Timor Leste

Timor-Leste: Ministro diz que país precisa de reforço no setor da proteção civil

O ministro interino do Interior de Timor-Leste, Filomeno Paixão, afirmou que o país precisa urgentemente de uma lei base e de uma autoridade para a proteção civil, considerando estas medidas como passos fundamentais para o reforço das capacidades de resposta a desastres e catástrofes.

“O nosso primeiro desafio prende-se com a elaboração de um plano legislativo, uma lei de bases da proteção civil, a regulamentação pela via administrativa e a criação da orgânica da Autoridade da Proteção Civil”, declarou.

“O nosso esforço só faz sentido se for conjugado com essa futura autoridade ou entidade, com funções coordenadoras e que consiga dinamizar todas as outras entidades de proteção civil em Timor-Leste”, acrescentou.

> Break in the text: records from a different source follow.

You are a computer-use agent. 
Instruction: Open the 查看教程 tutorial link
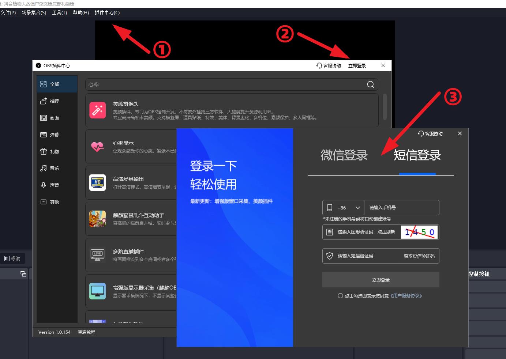(x=86, y=332)
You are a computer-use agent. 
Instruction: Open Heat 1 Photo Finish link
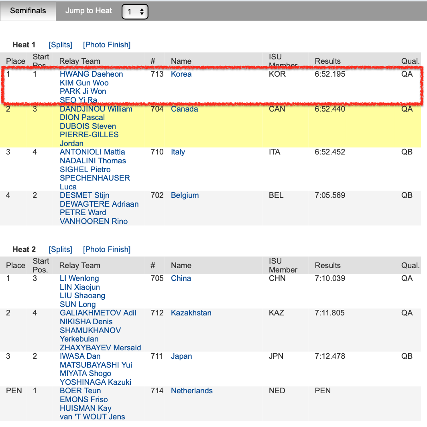(107, 45)
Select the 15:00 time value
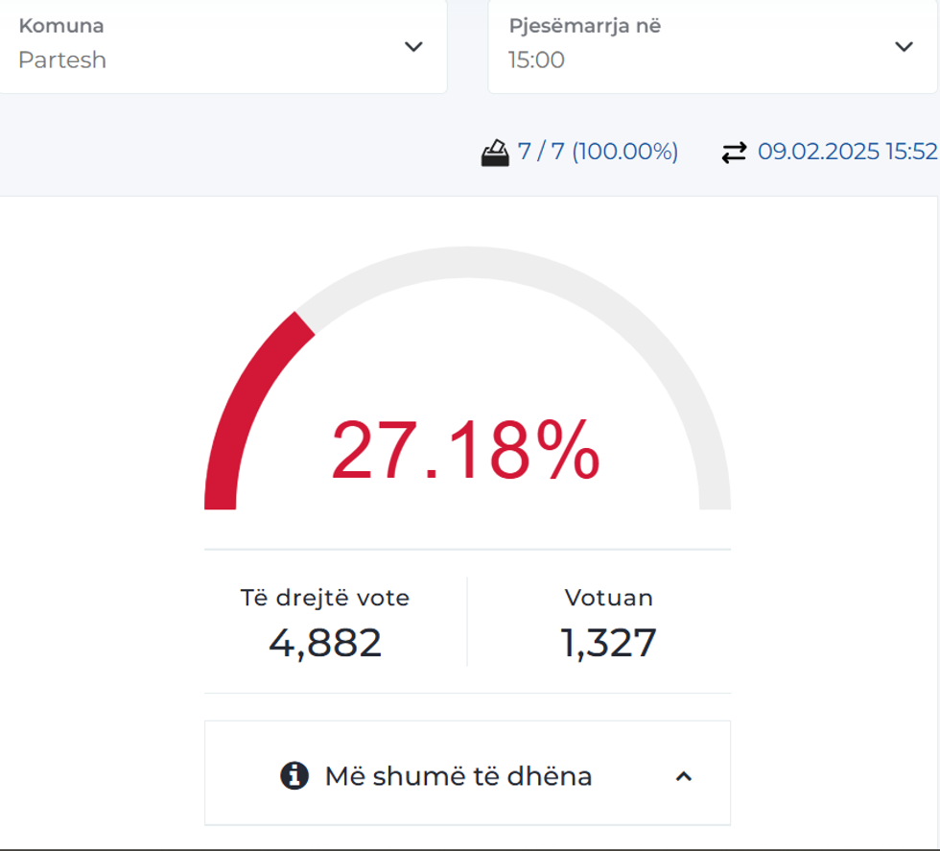 pos(536,60)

As afirmações foram feitas no início de um seminário internacional sobre a “importância do enquadramento legal para o sistema de proteção civil em Timor-Leste”, que reúne especialistas de vários países, incluindo Portugal. A mesma fonte aproveitou a ocasião para salientar que a futura autoridade irá ajudar a proporcionar “melhorias significativas”, com um “sistema único de comando” que auxiliará na criação de mecanismos de coordenação, doutrina e que permita uniformizar procedimentos e tornar mais eficiente a resposta.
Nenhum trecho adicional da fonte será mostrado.